» Task statement:
Only the lines with the string "size" are needed; return each of them from the entries below.
***** Record excerpts
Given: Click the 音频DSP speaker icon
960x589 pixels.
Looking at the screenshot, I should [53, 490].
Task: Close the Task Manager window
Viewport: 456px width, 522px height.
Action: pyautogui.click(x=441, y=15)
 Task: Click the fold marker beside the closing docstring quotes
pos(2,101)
**********
***** Record excerpts
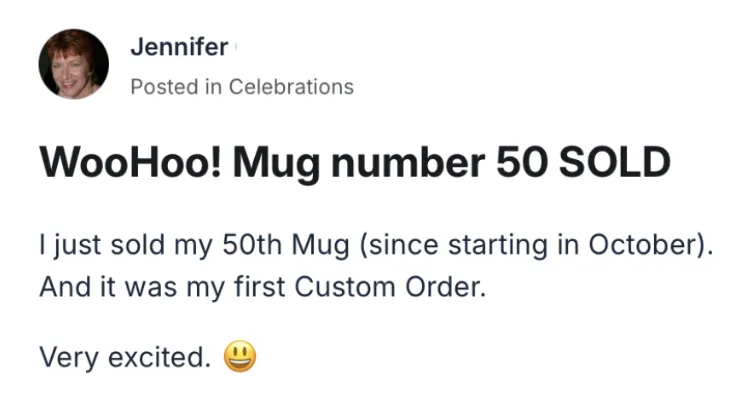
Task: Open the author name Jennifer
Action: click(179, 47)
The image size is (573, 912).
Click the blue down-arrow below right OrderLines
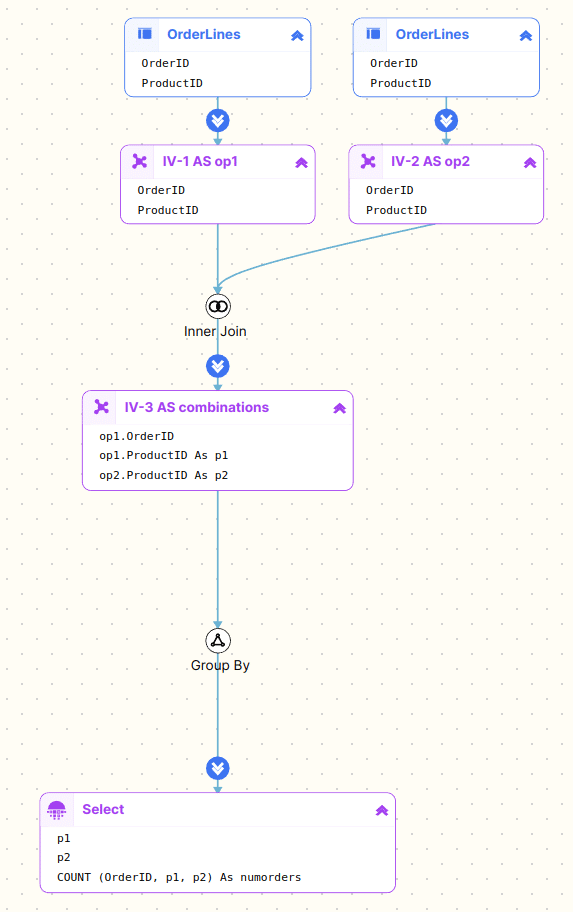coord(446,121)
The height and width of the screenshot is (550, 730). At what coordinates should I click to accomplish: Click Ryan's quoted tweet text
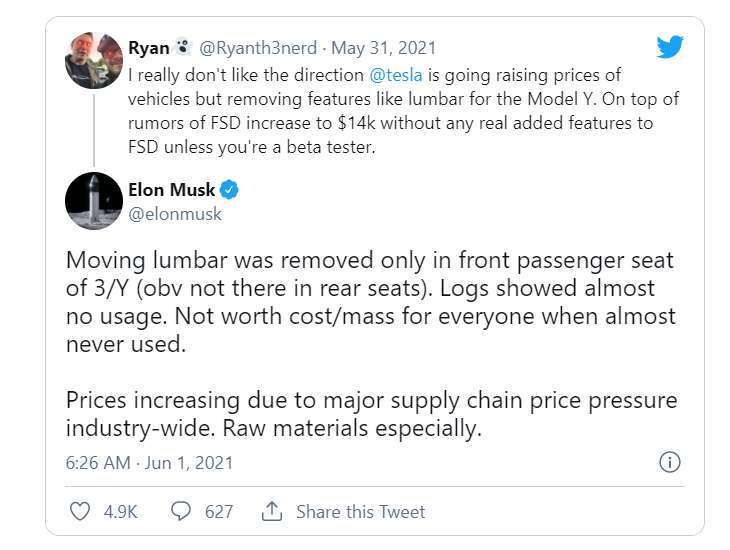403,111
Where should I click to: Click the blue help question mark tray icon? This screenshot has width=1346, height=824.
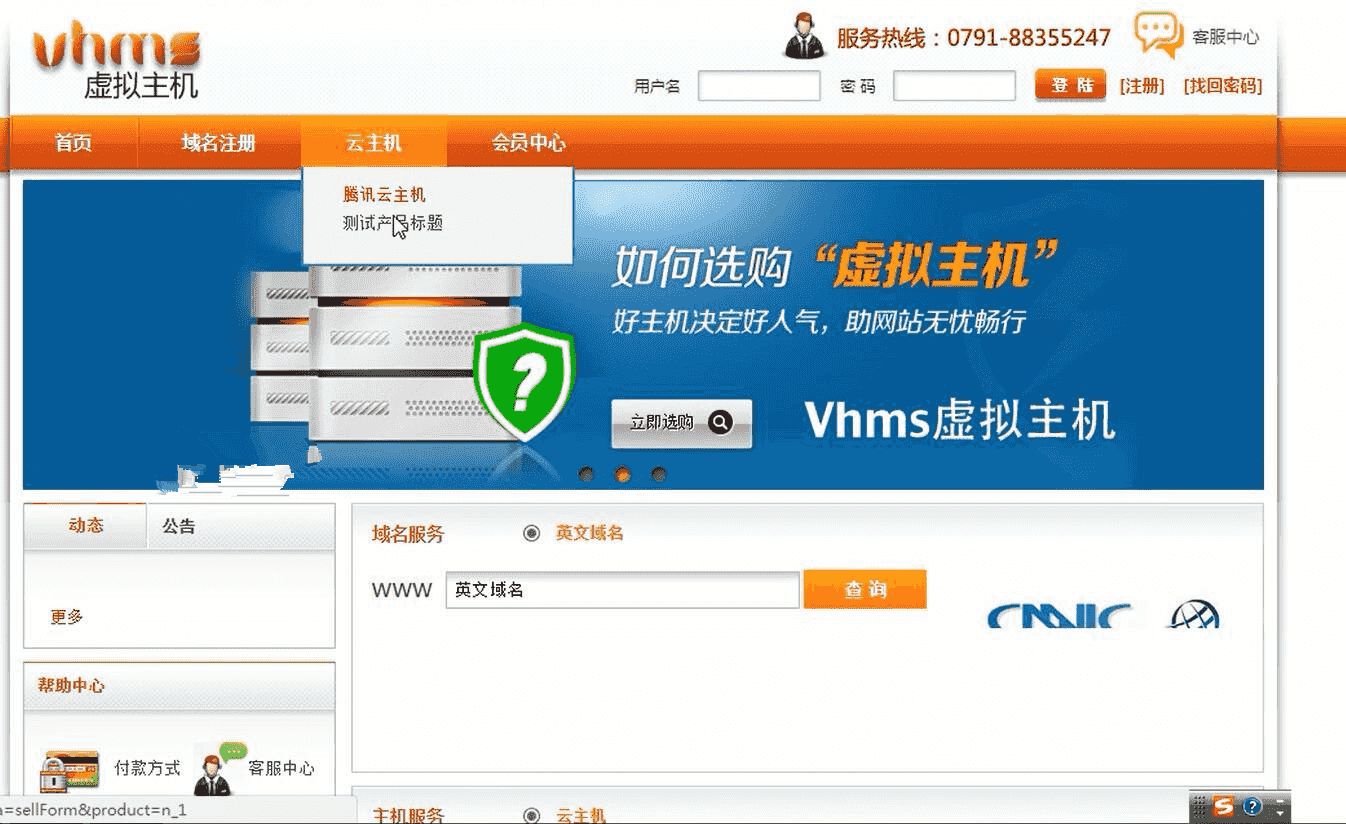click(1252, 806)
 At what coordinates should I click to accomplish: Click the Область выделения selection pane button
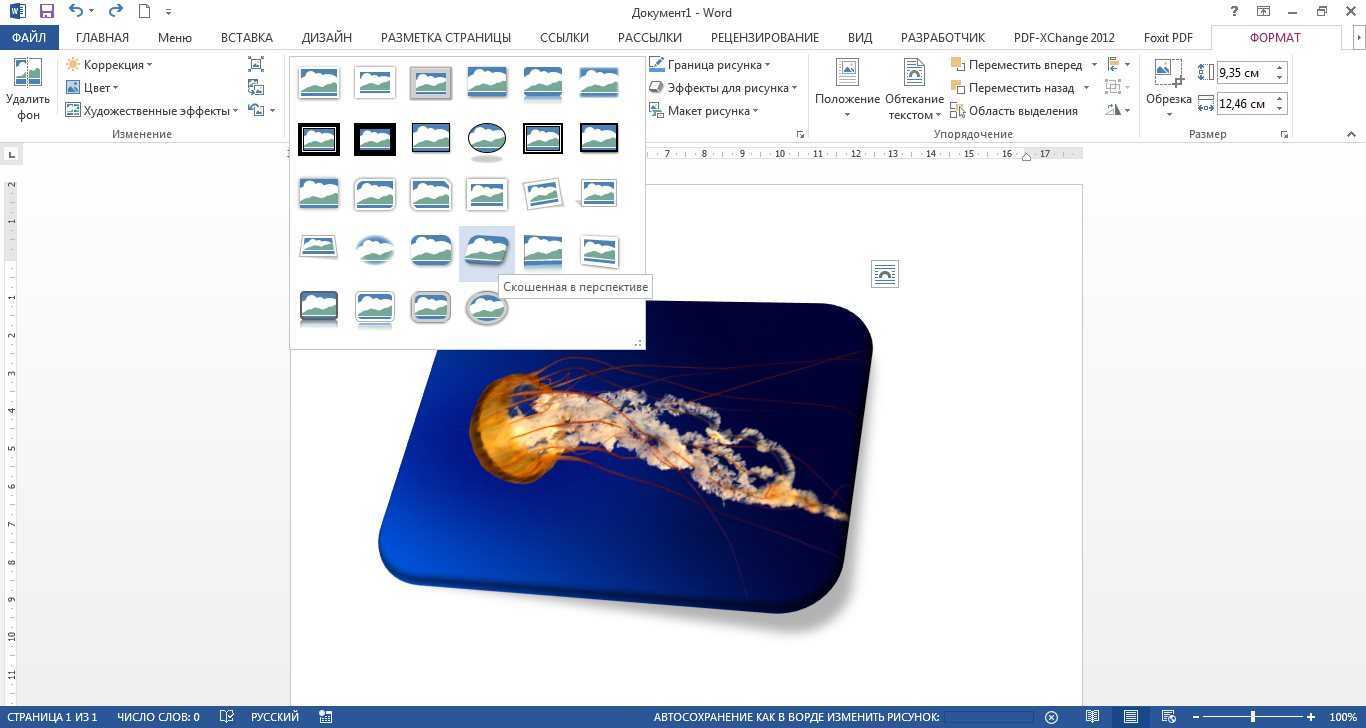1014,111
**********
***** Record excerpts
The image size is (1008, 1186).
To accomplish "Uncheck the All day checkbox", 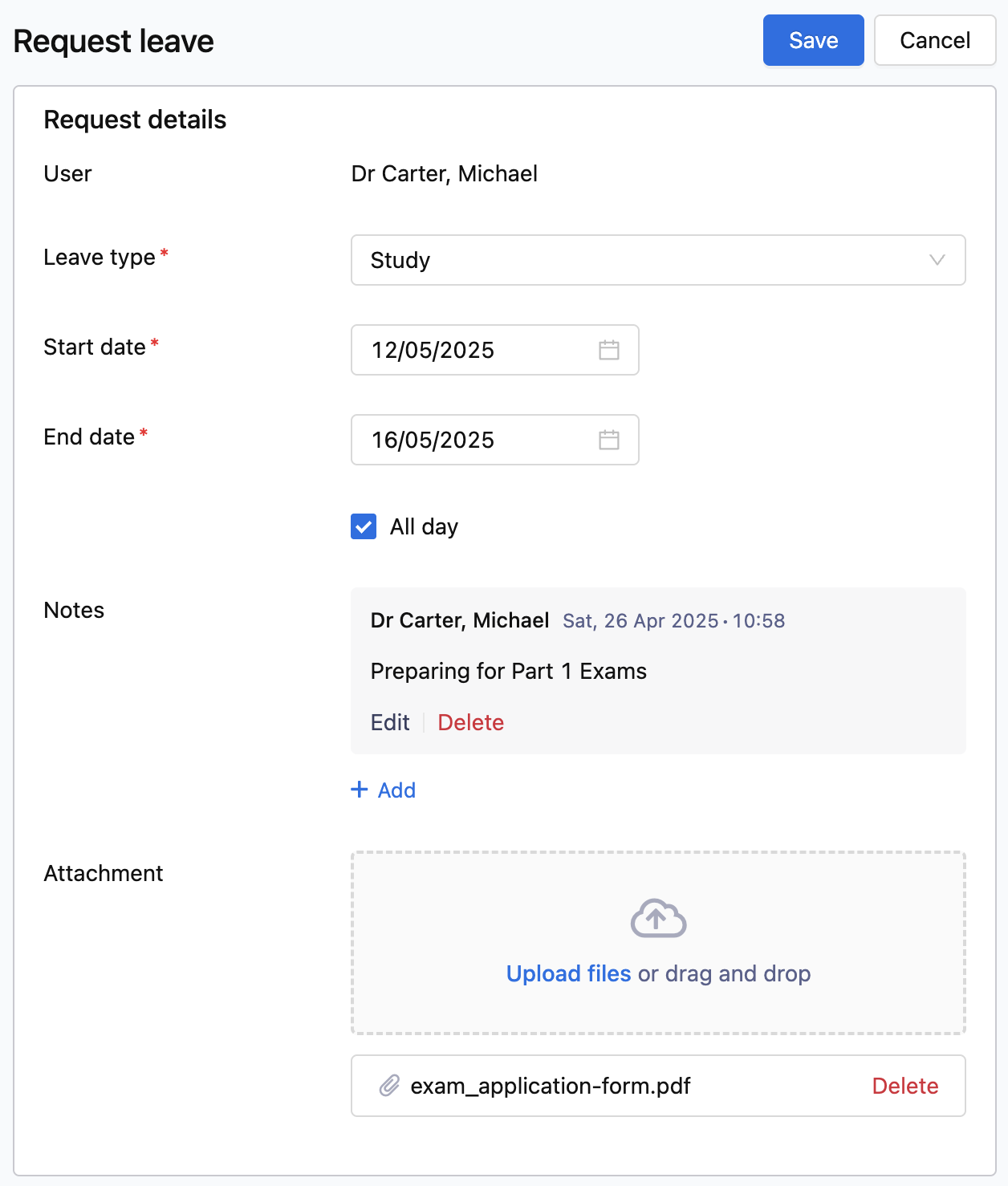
**********
» Exercise result:
The image size is (573, 912).
The image size is (1008, 1186).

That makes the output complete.